[Data items]
(begin)

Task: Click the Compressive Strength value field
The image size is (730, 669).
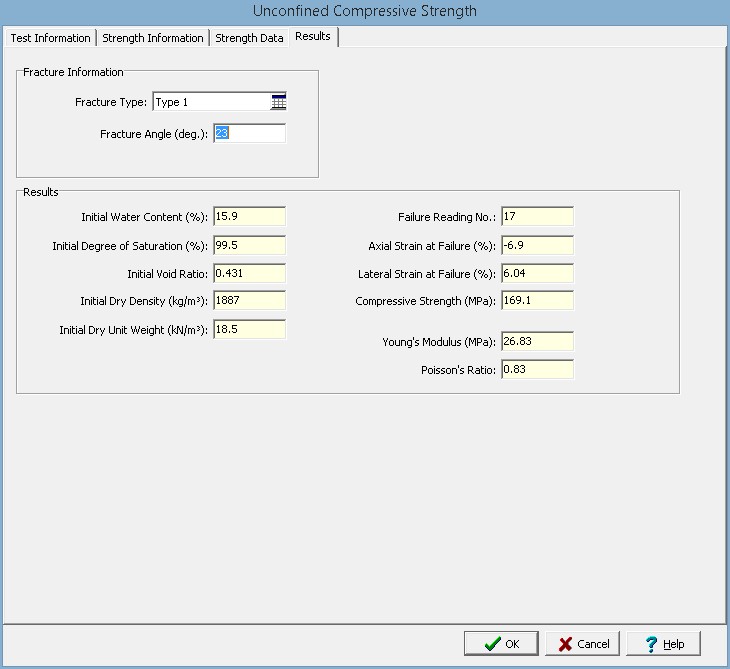Action: pos(537,301)
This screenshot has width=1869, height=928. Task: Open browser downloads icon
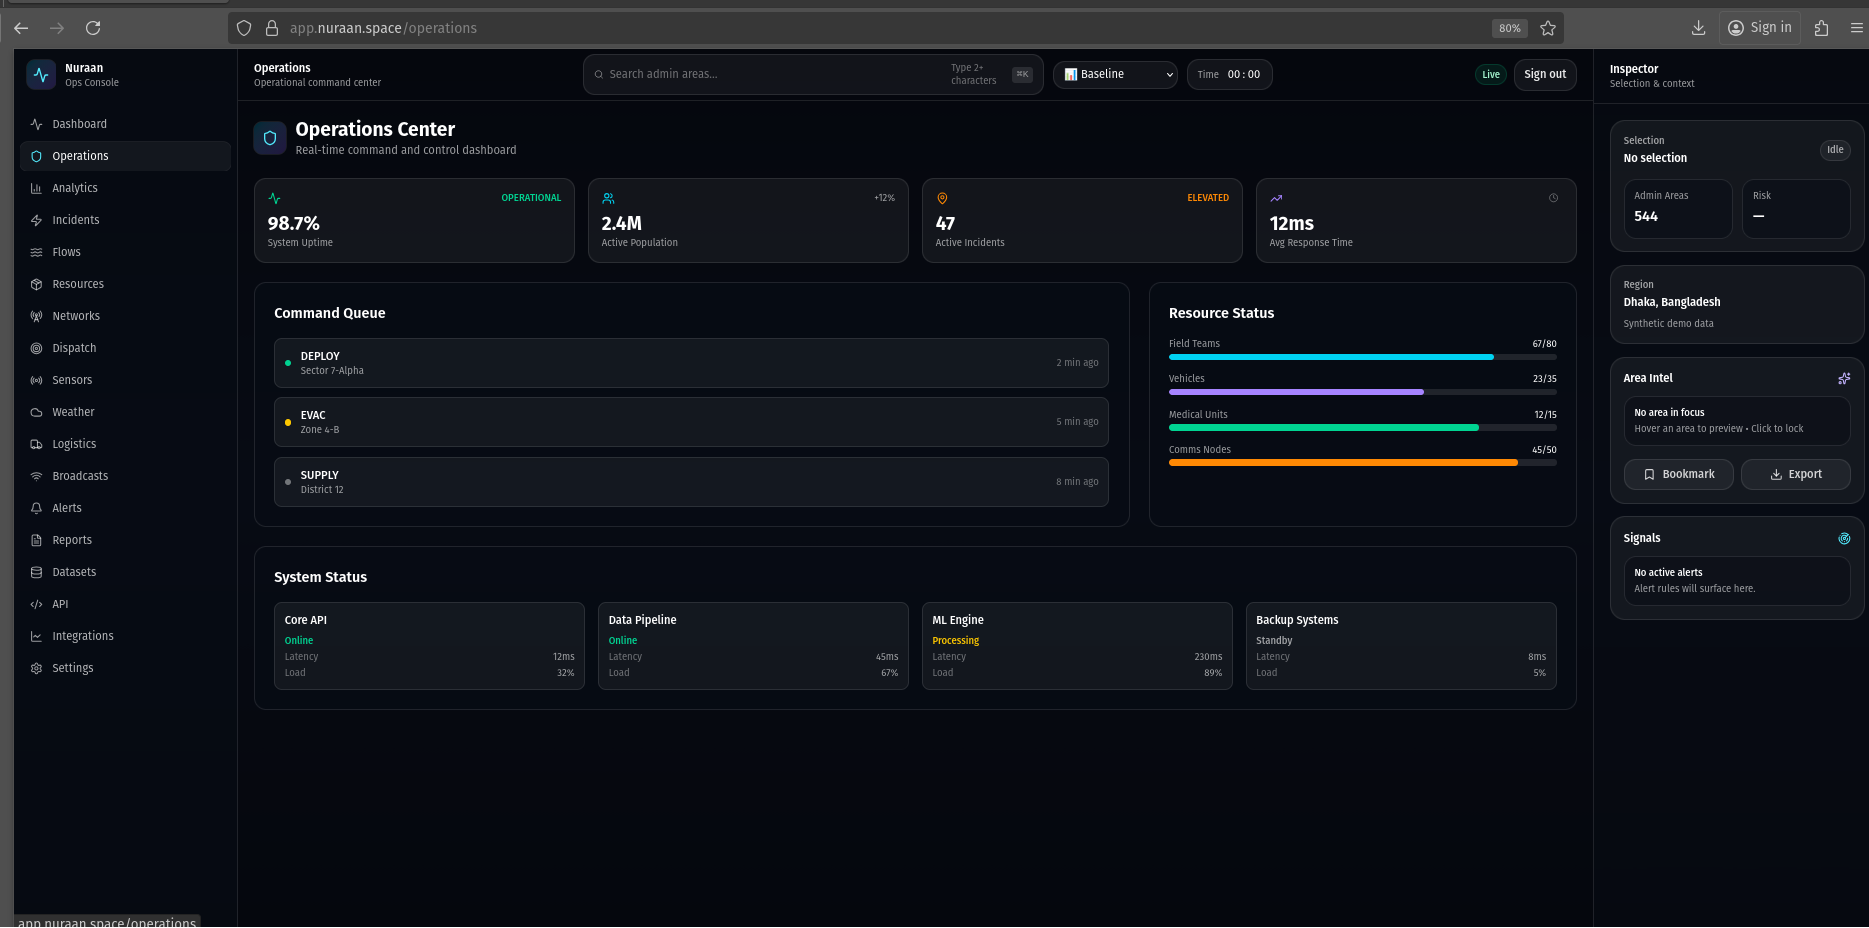(1698, 28)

(end)

#### Goal of the exercise
Can you rewrite the records above as a JSON list of strings, with one string for each line, skipping blank lines and leaving the pictures out?

#### Task output
[
  "Task: Click the Compressive Strength value field",
  "The image size is (730, 669).",
  "Action: pos(537,301)",
  "This screenshot has width=1869, height=928. Task: Open browser downloads icon",
  "(1698, 28)"
]